Mom nodded and burrowed deeper into her wool jacket. “I’d like to take a shotgun to his butt.”
We made good time across the state and stopped for a leisurely lunch before reaching our final destination. The tour was conducted from a golf-cart train, and we loaded the last car. Teena had the forethought to bring a blanket, so she tucked Mom in. The conductor’s voice warbled through the intercom, and she gave us a history lesson as we crawled past one elaborate home after another. She kept referring to the dwellings as “cottages,” though not a single one was under 6,000 square feet. I guess by these standards I’m living in a utility closet.
The Rockefeller cottage was one of two we were allowed to tour, and we were told that every residence this family owned had the same blood-red interior. The carpet was actually made of velvet. Which I guess made it convenient in case of wine spills, murders, or accidental decapitations, but it must have been a real pill for the servants to clean. As a person with a mere 1,200 feet to spruce up every week instead of 12,000, I gained a new appreciation for linoleum and plush fibers.

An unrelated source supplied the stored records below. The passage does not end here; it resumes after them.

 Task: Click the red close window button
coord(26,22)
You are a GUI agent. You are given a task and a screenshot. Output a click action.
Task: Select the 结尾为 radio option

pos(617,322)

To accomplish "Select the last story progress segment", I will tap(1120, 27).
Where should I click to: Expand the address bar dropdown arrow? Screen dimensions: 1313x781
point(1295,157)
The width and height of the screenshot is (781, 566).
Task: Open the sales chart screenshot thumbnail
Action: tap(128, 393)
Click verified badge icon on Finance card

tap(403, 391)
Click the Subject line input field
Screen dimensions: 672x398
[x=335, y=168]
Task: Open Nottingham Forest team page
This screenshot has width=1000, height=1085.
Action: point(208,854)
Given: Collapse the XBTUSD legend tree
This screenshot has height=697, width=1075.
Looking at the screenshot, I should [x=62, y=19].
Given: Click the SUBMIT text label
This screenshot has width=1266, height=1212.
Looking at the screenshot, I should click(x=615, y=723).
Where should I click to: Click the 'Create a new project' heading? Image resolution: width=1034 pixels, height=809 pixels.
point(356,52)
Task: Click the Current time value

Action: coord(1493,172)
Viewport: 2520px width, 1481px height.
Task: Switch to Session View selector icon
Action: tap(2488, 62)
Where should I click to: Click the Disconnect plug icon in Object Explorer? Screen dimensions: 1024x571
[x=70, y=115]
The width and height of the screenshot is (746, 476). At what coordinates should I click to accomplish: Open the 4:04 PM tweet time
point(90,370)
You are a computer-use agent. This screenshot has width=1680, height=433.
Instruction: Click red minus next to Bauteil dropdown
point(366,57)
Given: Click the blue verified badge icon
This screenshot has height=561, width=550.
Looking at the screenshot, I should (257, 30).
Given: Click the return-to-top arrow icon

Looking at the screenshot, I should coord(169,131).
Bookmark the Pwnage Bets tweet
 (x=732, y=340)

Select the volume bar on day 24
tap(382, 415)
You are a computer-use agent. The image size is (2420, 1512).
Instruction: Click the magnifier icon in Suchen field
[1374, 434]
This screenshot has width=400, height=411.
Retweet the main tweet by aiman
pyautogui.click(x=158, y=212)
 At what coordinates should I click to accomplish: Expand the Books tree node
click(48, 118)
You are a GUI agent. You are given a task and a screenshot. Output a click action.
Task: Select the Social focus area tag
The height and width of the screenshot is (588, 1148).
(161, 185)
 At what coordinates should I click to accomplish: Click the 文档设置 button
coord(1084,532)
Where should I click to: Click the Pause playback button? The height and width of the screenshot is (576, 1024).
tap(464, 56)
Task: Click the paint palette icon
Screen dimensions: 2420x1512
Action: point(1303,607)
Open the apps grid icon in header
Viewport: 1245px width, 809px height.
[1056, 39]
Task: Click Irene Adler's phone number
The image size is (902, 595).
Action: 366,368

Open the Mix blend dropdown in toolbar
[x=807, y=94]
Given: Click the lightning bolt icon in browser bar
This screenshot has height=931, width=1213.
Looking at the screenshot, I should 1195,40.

We stayed in the Jekyll Island clubhouse, and for the first time in years, the receptionist handed me a key. A real key. Not one of those plastic things that become the equivalent of a bookmark the second they bump against a credit card. It was five inches in length and made me anticipate a door the size of the ones I’d seen on Notre Dame. I was disappointed, but it was nice to have the throw-back memory.
The next day we stopped by the beach before heading home, and the temp had risen to a respectable 71. While we may not be living the lifestyles of the rich and famous, I’m pretty sure that this is a winter’s paradise.